The workers are currently busy foraging for the larvae and thus ensuring that the colonies grow, Langenhorst told the German Press Agency in Wetzlar. This is helped by the dry weather, which is catastrophic for other species such as amphibians. If it is damper and cooler, the larvae of wasps and other insects are attacked by fungi and die - they are spared this year. Bumblebees and many species of butterflies also benefit from this, as the Nabu insect census recently showed.

Nevertheless, the census also confirmed the progressive loss of biodiversity, as Langenhorst made clear. Among the butterflies, only a few species have been sighted that can cope with nutrient-rich conditions in the vicinity of agricultural areas. These include the colorful peacock butterfly, the lesser tortoiseshell, the marbled white, and the greater oxeye. On the other hand, there were hardly any species that require a nutrient-poor environment like most blues. Butterflies are considered a good indicator of the state of their environment.
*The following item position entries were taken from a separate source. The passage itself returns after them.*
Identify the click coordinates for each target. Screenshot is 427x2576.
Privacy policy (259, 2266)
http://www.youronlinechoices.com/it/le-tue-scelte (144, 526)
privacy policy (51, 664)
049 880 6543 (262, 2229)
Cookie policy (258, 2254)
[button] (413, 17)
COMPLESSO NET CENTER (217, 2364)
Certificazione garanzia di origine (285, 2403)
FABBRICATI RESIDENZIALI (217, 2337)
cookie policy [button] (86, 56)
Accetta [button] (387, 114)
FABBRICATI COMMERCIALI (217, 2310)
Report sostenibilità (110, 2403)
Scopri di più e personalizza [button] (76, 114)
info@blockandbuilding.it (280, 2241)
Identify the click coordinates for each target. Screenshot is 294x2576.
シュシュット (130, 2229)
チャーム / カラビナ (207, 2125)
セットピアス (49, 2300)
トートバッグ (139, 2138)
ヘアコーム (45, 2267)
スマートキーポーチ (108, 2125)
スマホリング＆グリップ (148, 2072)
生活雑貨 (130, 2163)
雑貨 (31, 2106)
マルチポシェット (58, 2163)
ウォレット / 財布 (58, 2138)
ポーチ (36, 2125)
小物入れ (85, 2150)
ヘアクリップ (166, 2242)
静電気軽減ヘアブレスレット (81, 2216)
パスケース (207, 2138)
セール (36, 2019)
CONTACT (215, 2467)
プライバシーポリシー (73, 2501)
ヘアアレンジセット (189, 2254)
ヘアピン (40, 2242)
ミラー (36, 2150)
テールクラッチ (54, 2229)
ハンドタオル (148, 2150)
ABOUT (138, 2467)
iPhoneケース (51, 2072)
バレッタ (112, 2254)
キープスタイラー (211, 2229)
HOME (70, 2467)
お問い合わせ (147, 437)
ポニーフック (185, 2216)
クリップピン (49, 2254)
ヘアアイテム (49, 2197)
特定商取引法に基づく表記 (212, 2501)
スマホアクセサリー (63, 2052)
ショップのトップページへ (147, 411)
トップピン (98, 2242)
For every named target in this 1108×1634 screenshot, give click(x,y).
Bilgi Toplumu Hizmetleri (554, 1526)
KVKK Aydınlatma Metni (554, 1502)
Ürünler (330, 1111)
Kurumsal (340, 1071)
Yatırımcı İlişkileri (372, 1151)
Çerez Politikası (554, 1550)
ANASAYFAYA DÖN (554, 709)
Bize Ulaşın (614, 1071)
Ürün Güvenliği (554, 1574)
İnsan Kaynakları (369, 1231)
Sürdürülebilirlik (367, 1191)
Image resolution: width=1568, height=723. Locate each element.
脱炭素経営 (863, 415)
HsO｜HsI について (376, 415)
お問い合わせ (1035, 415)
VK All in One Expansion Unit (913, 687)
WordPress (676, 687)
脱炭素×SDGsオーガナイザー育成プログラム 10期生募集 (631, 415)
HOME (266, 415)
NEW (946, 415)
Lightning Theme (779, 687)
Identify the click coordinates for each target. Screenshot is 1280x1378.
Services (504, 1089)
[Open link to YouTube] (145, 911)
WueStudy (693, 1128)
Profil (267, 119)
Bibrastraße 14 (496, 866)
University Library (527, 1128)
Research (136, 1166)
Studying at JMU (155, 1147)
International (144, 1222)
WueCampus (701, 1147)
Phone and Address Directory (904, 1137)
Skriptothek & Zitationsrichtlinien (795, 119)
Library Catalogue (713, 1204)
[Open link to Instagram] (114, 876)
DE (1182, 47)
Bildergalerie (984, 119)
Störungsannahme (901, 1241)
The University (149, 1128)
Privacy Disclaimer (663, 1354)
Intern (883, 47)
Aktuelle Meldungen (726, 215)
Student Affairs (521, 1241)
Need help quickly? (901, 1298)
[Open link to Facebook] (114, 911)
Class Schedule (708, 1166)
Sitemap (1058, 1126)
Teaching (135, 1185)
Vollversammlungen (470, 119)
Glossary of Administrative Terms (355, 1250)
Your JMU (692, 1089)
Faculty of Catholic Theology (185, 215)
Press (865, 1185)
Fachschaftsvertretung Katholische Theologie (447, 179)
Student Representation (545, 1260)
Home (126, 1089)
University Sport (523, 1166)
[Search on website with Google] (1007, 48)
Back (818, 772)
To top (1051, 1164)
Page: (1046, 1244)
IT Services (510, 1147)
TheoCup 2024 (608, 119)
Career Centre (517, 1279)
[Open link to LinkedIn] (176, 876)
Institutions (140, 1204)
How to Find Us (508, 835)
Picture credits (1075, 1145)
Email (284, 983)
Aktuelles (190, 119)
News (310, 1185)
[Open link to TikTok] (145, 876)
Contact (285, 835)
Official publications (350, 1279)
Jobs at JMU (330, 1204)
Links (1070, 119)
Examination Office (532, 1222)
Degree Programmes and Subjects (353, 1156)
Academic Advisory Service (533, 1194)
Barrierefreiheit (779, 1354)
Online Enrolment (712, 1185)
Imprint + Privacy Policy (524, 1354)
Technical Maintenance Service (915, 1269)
The wasps get close to people because they perceive food in the vicinity of people and are short-sighted at the same time. "They want a maximum of cake and schnitzel from us, but they don't want to attack us," said the biologist. Rather, the animals only felt attacked themselves when people made defensive movements.

However, anyone who is allergic to the stings should definitely keep their distance and, for example, not celebrate a garden party unprotected near a wasp nest and always have appropriate medication at hand.

Wasps that come close to humans to snatch food belong to two species, German and common wasps, Langenhorst said. The Saxon wasp is also widespread in this country, but the animals and their nests are much smaller and they are usually not interested in people.